WRITTEN EXERCISE
Repeat the material below word for word, from the line with "Where should I click to: Switch" up to and including the line with "will pyautogui.click(x=1396, y=266).".
::::
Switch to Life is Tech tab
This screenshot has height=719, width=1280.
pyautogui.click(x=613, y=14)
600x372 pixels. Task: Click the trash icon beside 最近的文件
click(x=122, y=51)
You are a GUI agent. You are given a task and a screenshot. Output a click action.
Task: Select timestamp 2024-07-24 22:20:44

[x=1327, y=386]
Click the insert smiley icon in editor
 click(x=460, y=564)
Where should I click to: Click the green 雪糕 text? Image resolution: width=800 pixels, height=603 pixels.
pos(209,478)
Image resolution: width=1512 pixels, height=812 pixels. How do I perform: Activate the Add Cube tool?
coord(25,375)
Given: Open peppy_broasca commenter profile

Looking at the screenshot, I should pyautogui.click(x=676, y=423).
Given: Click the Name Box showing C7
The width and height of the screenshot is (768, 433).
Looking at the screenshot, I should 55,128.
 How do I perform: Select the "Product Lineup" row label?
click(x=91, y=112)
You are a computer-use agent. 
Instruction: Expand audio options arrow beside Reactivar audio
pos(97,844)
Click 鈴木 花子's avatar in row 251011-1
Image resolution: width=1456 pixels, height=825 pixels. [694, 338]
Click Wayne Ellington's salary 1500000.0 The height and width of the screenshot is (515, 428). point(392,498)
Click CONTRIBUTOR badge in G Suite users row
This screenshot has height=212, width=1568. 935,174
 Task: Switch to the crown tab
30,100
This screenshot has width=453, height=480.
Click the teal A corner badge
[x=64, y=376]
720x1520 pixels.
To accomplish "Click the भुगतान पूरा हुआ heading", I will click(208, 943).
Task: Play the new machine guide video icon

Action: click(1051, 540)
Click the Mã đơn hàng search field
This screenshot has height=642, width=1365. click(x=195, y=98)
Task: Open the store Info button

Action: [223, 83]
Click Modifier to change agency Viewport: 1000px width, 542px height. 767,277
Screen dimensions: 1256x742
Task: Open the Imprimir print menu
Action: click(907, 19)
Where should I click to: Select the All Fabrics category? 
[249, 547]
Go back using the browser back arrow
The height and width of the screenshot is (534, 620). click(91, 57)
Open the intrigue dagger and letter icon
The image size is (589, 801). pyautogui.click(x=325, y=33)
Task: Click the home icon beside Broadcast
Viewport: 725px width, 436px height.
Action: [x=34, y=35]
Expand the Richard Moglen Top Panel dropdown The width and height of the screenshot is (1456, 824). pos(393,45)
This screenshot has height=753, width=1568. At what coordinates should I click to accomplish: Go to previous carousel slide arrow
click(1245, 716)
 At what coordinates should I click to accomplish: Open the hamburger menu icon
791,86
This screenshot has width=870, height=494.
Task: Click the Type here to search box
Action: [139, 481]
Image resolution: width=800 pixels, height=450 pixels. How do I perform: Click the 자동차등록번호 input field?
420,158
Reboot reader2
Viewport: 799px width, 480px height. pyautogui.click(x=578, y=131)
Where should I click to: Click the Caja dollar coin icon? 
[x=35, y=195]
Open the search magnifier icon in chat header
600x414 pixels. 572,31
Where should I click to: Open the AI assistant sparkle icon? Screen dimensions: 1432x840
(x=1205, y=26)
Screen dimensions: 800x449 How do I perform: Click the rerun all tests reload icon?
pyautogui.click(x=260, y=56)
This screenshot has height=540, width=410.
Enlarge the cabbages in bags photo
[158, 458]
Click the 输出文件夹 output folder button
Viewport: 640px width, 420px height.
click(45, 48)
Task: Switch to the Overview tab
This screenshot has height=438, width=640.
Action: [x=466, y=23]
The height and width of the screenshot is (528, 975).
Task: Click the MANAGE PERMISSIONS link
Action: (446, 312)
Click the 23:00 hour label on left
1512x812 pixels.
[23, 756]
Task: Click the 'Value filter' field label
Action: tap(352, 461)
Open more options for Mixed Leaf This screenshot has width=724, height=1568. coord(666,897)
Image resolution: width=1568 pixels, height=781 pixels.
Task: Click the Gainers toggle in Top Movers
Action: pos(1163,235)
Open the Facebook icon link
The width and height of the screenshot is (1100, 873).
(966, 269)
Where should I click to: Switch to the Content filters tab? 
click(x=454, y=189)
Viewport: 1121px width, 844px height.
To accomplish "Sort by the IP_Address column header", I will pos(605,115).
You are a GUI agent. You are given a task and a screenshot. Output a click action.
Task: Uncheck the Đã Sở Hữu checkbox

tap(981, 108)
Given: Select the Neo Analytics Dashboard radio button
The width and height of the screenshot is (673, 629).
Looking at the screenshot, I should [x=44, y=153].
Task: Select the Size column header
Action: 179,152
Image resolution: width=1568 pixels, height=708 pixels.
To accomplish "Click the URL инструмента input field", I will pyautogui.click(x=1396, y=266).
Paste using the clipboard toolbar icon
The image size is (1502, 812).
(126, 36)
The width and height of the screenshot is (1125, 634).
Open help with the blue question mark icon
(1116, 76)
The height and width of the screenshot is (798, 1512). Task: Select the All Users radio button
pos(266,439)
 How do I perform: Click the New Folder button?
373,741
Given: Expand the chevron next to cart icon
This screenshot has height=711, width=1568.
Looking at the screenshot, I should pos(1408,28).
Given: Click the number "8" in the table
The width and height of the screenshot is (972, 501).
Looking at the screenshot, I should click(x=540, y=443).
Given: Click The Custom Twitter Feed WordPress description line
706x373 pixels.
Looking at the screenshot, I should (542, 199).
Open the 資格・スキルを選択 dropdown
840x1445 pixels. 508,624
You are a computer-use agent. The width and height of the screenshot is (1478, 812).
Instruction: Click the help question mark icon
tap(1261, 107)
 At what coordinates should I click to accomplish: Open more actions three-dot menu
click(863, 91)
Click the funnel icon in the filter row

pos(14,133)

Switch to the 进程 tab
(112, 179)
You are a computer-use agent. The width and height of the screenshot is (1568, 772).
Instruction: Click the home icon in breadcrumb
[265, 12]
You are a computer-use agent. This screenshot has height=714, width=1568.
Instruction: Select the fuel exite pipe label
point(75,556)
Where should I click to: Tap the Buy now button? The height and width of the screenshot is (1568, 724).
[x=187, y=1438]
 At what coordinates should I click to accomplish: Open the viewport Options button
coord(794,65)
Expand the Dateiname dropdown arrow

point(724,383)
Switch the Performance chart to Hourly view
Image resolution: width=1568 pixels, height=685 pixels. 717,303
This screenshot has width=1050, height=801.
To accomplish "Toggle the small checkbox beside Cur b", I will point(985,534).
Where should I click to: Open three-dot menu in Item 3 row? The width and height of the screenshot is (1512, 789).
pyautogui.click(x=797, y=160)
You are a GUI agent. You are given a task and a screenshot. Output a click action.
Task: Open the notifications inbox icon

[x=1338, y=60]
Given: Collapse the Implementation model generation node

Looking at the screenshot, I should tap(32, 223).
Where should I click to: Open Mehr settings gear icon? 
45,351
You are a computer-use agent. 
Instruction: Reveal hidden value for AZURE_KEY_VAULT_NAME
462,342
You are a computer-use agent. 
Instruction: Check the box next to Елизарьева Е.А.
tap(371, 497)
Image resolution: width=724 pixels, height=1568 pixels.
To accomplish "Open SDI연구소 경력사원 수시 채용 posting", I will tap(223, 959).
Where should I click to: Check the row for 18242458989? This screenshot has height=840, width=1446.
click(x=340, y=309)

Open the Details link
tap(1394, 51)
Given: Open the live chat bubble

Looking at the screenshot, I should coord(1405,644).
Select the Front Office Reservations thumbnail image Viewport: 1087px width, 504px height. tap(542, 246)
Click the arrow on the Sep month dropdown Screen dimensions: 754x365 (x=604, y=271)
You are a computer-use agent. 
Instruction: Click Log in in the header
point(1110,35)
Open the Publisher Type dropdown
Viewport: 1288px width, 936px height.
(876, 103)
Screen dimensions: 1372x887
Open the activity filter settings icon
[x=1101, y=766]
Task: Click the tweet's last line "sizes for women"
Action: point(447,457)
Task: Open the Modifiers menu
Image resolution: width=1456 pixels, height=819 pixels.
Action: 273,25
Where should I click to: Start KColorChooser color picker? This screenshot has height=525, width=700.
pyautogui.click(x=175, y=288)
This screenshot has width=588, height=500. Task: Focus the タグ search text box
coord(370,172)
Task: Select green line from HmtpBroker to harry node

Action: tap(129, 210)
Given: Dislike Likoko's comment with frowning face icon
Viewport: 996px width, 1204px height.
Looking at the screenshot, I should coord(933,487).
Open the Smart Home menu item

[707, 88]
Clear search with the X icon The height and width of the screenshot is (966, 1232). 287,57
::::
ANSWER TO THE TASK
Where should I click to: Switch to the Content filters tab? 
click(x=454, y=189)
Viewport: 1121px width, 844px height.
To accomplish "Sort by the IP_Address column header", I will pos(605,115).
You are a GUI agent. You are given a task and a screenshot. Output a click action.
Task: Uncheck the Đã Sở Hữu checkbox

tap(981, 108)
Given: Select the Neo Analytics Dashboard radio button
The width and height of the screenshot is (673, 629).
Looking at the screenshot, I should [x=44, y=153].
Task: Select the Size column header
Action: 179,152
Image resolution: width=1568 pixels, height=708 pixels.
To accomplish "Click the URL инструмента input field", I will pyautogui.click(x=1396, y=266).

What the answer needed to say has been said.